# Online (free) educational resources



## Steve Curtis (Jul 30, 2019)

I'd appreciate any contributions to a list of free online courses (recorded or interactive). Any language is fine (please indicate if it is not English, though).
If you have a brief description or account of your or another's experience, that would also be helpful. Please include a link.
Thanks!


----------



## Relztrah (Jul 31, 2019)

The audio of lectures from courses offered at several seminaries is available on iTunes at no cost. I have listened to complete courses offered by both Covenant and Westminster. Just download the iTunes app, go to the iTunes Store and select Podcasts as the medium. There is a search box so you can type in whatever topic you are looking for. You'll see many different podcasts for any given topic, so you have to select the one from a seminary or lecturer that you want to hear.


----------



## ZackF (Jul 31, 2019)

RTS has many given away and a nice app to boot.

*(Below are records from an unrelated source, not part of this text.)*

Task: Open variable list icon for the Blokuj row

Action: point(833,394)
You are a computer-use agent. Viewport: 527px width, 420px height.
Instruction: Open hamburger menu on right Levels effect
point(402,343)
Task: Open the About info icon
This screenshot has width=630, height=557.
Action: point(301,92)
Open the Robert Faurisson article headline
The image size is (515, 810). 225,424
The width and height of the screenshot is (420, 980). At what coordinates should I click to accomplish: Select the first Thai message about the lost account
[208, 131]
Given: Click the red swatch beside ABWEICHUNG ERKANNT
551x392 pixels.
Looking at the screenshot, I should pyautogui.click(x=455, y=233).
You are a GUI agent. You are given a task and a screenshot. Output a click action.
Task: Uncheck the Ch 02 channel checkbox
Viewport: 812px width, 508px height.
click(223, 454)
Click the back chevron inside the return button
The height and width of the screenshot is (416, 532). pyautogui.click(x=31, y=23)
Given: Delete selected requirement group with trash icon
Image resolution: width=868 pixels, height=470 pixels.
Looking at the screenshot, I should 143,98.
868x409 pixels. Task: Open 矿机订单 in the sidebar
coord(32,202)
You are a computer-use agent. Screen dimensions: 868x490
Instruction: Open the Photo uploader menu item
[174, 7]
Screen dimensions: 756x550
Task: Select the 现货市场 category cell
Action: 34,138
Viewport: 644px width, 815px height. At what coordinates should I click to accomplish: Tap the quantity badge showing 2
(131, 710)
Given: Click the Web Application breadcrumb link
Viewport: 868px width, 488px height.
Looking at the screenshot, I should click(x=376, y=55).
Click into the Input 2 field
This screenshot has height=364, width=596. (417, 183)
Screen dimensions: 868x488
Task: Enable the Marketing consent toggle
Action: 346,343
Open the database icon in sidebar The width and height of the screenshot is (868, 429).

http://www.tnars.net/ Will have many links


----------



## Goodcheer68 (Jul 31, 2019)

Third millennium https://thirdmill.org/

They have free course; videos, mp3s, and pdfs. And some are available in different languages.


----------



## iainduguid (Jul 31, 2019)

Biblicaltraining.org has a variety of resources, from a variety of evangelical backgrounds. The highlight for me was Bruce Waltke's courses on Psalms and Proverbs.


----------



## Mikey (Jul 31, 2019)

ZackF said:


> RTS has many given away and a nice app to boot.



They've been instrumental for me!


----------



## Branson (Jul 31, 2019)

Monergism.com has compiled a list of free online seminary course.

https://www.monergism.com/topics/education-academia/library-free-online-seminary-courses

Reactions: Like 1


----------



## Edward (Jul 31, 2019)

Mikey said:


> They've been instrumental



That could open a . But it probably belongs on a different forum.

Reactions: Funny 1 | Sad 1


----------



## Steve Curtis (Jul 31, 2019)

Thanks. This is for a resource list to be shared with pastors in the Majority World. So, any other languages would also be welcome additions


----------



## iainduguid (Aug 1, 2019)

To highlight what Patrick said above, Third Millennium has resources in a number of different languages


----------



## Steve Curtis (Aug 1, 2019)

iainduguid said:


> To highlight what Patrick said above, Third Millennium has resources in a number of different languages



Yes, it is an excellent resource; I have had the opportunity to contribute to their teaching videos.

Reactions: Informative 1


----------



## jwithnell (Aug 1, 2019)

Forgive me if I missed something, but are you primarily looking for theological training? If not, I'm looking at classes via cnx.org Openstax


----------



## ZackF (Aug 1, 2019)

It’s not all courses or reformed but sermonaudio.com is good place to look.


----------



## Steve Curtis (Aug 1, 2019)

jwithnell said:


> are you primarily looking for theological training?



Sorry for not being clearer. Yes, this is just for biblical/theological studies.


----------



## Jake (Aug 2, 2019)

Branson said:


> Monergism.com has compiled a list of free online seminary course.
> 
> https://www.monergism.com/topics/education-academia/library-free-online-seminary-courses


Some of the other resources not mentioned in this thread I knew of were mentioned here. Great starting place!

Knox and Gordon-Conwell also have resources on iTunes.


----------